══ DATA TO PROCESS
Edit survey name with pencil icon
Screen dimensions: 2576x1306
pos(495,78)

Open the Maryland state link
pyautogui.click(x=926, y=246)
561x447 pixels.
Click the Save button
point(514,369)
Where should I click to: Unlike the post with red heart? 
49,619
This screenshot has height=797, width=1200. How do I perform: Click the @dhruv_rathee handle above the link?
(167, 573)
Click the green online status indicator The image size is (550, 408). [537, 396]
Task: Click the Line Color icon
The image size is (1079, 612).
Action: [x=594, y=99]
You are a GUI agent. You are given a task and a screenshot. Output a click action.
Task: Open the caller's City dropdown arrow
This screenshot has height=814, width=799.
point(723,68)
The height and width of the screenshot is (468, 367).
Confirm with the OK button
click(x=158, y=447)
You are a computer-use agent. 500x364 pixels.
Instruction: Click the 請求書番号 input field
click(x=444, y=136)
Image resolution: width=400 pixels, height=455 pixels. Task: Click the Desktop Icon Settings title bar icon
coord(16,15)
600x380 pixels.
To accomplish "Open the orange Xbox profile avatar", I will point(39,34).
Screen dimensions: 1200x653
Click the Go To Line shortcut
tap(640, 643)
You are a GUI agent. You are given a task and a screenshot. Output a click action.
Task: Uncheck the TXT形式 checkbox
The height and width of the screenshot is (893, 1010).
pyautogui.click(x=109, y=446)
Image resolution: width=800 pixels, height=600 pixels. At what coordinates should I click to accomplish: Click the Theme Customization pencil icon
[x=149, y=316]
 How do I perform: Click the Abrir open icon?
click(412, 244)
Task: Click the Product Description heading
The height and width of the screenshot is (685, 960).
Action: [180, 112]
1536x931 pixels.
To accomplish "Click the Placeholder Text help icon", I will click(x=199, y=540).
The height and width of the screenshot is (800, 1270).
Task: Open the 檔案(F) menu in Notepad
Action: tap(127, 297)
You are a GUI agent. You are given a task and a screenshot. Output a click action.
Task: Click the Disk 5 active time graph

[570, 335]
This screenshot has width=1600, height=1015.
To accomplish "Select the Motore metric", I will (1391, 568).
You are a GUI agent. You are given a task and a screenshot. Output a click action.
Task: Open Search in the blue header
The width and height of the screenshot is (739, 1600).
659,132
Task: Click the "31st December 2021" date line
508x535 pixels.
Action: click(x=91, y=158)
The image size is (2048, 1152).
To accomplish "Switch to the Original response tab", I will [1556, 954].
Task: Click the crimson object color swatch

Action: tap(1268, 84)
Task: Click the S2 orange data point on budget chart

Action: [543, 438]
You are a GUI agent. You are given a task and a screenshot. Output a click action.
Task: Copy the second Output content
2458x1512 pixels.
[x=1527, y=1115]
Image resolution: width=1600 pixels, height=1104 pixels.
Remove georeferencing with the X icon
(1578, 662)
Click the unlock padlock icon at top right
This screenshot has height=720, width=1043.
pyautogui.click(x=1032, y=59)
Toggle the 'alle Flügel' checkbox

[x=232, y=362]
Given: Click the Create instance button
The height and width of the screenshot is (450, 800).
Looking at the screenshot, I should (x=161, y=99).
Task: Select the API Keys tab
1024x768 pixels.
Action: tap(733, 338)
════
PROBLEM TO SOLVE> Out of the records above, pick each line that contains the string "Select".

ANSWER SECTION>
To accomplish "Select the Motore metric", I will (1391, 568).
Task: Select the API Keys tab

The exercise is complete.